Tian Yumei

Medal record

Women's athletics

Representing China

Asian Games

Asian Championships

= Tian Yumei =

Chinese sprinter (born 1965)

Tian Yumei (; born 28 December 1965) is a Chinese former track and field sprinter. Her personal best of 11.06 seconds for the 100 metres was set in 1997. She was a three-time Chinese champion in individual sprints.

She represented China in the 100 m at the Summer Olympics twice (1988, 1992) and also competed at the 1991 World Championships in Athletics. Her greatest achievements came at the regional level: she was a two-time gold medallist in the 100 m at the Asian Athletics Championships and the 100 m champion at the 1990 Asian Games. She also won a bronze medal in the event at the 1992 IAAF World Cup and the 200 metres bronze at 1990 Asian Games.

She enjoyed success with the Chinese 4×100 metres relay team from 1987 to 1993. She shared in the Asian title in 1987, 1991 and 1993, as well as the 1990 Asian Games title.

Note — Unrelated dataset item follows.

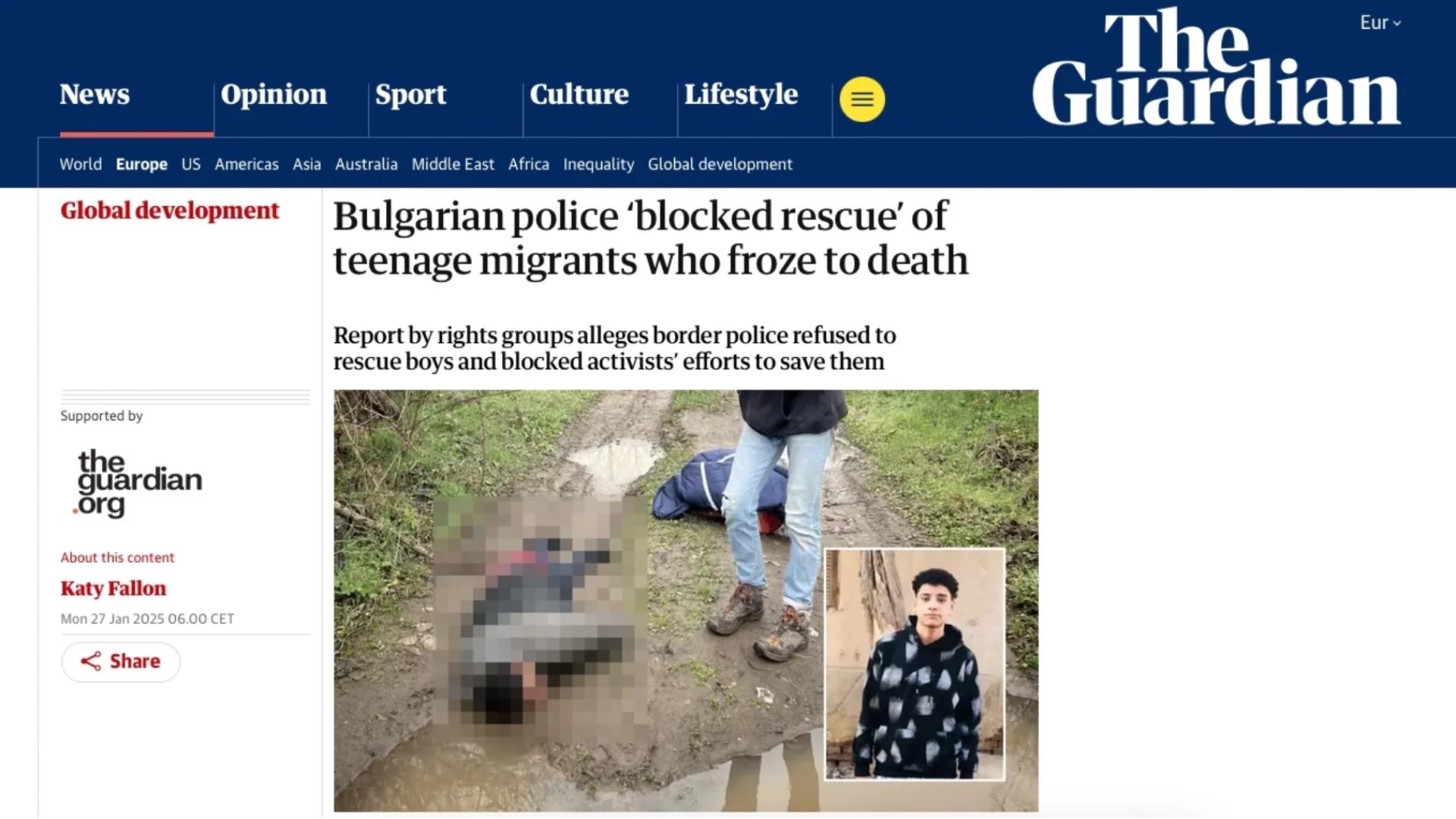Open the red Global development section label

170,210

The team competed at the 1992 Barcelona Olympics and took the gold medals at the IAAF World Cup the same year.

==Career==

Born in Guangxi, she won her first international medals at the 1987 Asian Athletics Championships. She placed third in the 100 metres behind the more established Lydia de Vega and P.T. Usha but took the gold with the Chinese 4×100 metres relay team. She won the 100 m title at the Chinese Athletics Championships the following year and gained selection for the 1988 Seoul Olympics, where she was a quarter-finalist. The 1990 season saw her win a 100/200 metres double at the Chinese Championships and she ran in both events at the 1990 Asian Games. Hosted in Beijing, Tian became the Asian Games champion in the 100 m individual and relay events, as well as taking the bronze medal over 200 m. She continued to succeed on the regional stage the following year as she won the 100 m gold and relay title at the 1991 Asian Athletics Championships – the team of Pei Fang, Tian, Chen Zhaojing and Xiao Yehua set a championship record of 43.41 seconds for the event. She was chosen to compete at the 1991 World Championships in Athletics, but again did not progress beyond the quarterfinals.

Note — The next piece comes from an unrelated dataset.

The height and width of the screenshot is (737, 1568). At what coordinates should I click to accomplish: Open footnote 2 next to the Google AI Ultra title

Tian made her second Olympic appearance at the 1992 Barcelona Olympics. She reached the quarterfinals of the 100 m for a second time and also ran in the heats of the relay competition, alongside Gao Han, Chen Zhaojing, and Xiao Yehua. The quartet regrouped for the 1992 IAAF World Cup held in Havana and they claimed the women's relay time with a time of 43.63 seconds. Tian also won the individual bronze medal, running 11.44 seconds for third place behind home favourite Liliana Allen. The 7th Chinese National Games in September 1993 saw Chinese sprinting reach new heights: Tian set a personal best of 11.24 seconds for the 100 m but was beaten into second place by Liu Xiaomei, who broke the Asian record for the event with her run of 11.02 seconds. Tian also helped Guangxi to the relay National Games title. Three months later Tian defeated Liu in the 100 m at the 1993 Asian Athletics Championships to retain her regional title in a time of 11.36 seconds. The pair teamed up to secure the 4×100 m relay title for China for a fourth consecutive title.

Tian did not appear on an international podium again after 1993. Her last outing at a major event was the 1997 Chinese National Games. She set a 100 m personal best of 11.06 seconds to place third behind Liu and Li Xuemei (the latter setting the current Asian record of 10.79 seconds). The games was seriously marred by doping – many champions were stripped of their titles and the overall level of performances remain questionable to international audiences. Tian was a relay silver medallist in the National Games with Guangxi and this proved to be her last major medal.